Apex Court in ITO v.Lakhmani Mewal Das [1976] 103 ITR 437 held that the expression “reason to believe” cannot be read to mean that the Assessing Officer should have finally established beyond doubt that income chargeable to tax has escaped assessment. It held that the only requirement to reopen an assessment is a reasonable belief on the part of the Assessing Officer issuing the reopening notice that income chargeable to tax has escaped assessment.

Consideration of same material by AO can not result in reassessment

The Court will certainly interfere in 148 matters where the reason to believe that income has escaped assessment, is a clear case of change of opinion i.e. the same material was subject to consideration in regular assessment proceedings or where the reopening is being done only on suspicion and/or to carry out investigation or where the assessment is sought to be reopened after a period of more than four years from the end of the relevant assessment year and there has been no failure on the part of the assessee to truly and fully disclose all material facts necessary for assessment [para 6] Bright Star Syntex (P.) Ltd. [2016] 71 taxmann.com 64 (Bombay)

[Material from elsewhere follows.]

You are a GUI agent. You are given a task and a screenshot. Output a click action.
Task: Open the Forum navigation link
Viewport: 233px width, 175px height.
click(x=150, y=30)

Purpose of S.147 explained by SC in Phool Chand Bajrang Lal

Supreme Court in Phoolchand Bajranglal v. ITO [1993] 203 ITR 456/69 Taxman 627 – “One of the purposes of Section 147 appears to us to be to ensure that a party cannot get away by willfully making a false or untrue statement at the time of original assessment and when that falsity comes to notice, to turn round and say “you accepted my lie, now your hands are tied and you can do nothing.”